▶ _Instrucciones_
Según el texto de lectura, ¿qué día y a qué hora quedó fijada la cita para tomar el té en casa de Bioy Casares?

I
I
Año 1994. Un amigo me dio el número de teléfono. Lo llamé alrededor de las once de la mañana. Recuerdo que era lunes. Él me atendió. Lo reconocí por la voz: suave, amable, con un leve balbuceo. Me dijo que me esperaba en su casa el jueves a las cinco de la tarde para tomar el té. Nos despedimos y le informé al director del diario que viajaba a Buenos Aires para entrevistar a Adolfo Bioy Casares. Iba a estar en "La reina del Plata" tres o cuatro días, por lo que concerté otras entrevistas: Rodolfo Terragno y Mariano Grondona. A Terragno lo conocía. Ya lo había entrevistado varias veces, motivo por el cual no hubo mayores dificultades para comunicarme con él. Me atendió con la cortesía de siempre y me dio la dirección de su casa de familia para que conversemos "café de por medio". Con Grondona había conversado una sola vez, en Punta del Este. Por supuesto, no se acordaba de mí, pero las gestiones de uno de sus productores, santafesino el hombre, facilitó la entrevista. "Marianito", como con afecto o con ironía se le decía, era entonces el conductor de un programa de televisión que gozaba de mayor audiencia en aquellos años menemistas en los que se presentaba como un liberal moderno y progresista, muy alejado de sus posiciones conservadoras o abiertamente reaccionarias de los tiempos de Arturo Umberto Illia o de la dictadura militar de Videla. O sea que mi viaje a Buenos Aires estaba más que justificado: entrevistas exclusivas a Bioy Casares, Terragno y Grondona. No podía quejarme. Tampoco el diario por pagarme los viáticos para hotel y las previsibles menudencias de un viaje de casi una semana.

▶ _Datos registrados_
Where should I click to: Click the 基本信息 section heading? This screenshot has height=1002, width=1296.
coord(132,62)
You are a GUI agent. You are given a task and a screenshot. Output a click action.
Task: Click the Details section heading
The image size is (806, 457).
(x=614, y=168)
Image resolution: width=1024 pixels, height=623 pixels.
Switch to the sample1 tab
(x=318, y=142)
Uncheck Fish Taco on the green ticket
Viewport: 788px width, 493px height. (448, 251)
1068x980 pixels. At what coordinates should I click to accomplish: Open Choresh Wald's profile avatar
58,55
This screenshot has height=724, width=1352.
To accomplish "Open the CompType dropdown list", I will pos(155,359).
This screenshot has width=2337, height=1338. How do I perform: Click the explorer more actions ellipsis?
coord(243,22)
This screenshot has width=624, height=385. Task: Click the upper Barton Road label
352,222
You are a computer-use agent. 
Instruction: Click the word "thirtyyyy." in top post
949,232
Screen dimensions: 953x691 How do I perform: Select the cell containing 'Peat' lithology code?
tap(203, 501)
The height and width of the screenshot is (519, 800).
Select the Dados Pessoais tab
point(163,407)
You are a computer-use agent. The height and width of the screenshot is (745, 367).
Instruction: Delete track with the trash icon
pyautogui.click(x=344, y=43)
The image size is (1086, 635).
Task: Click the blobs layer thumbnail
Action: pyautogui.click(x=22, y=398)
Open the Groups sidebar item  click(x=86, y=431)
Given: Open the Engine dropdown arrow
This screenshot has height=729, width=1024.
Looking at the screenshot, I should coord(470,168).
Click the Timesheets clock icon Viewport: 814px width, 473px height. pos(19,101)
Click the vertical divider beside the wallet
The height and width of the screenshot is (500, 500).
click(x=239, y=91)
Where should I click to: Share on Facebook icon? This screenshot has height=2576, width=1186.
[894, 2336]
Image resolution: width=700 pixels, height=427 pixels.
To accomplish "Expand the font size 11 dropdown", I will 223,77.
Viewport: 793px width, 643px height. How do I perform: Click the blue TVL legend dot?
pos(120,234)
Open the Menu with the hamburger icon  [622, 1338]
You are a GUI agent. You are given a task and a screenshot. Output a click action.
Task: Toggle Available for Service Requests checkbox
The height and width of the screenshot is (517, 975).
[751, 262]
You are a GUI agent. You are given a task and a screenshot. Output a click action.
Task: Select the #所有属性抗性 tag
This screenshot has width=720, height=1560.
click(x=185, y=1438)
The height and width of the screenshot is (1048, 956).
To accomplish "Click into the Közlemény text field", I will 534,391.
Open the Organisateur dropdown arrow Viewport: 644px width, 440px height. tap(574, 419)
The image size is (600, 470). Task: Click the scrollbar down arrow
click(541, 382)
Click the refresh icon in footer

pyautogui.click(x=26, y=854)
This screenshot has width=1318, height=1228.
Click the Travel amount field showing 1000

▶ _Resultado final_
El jueves a las cinco de la tarde.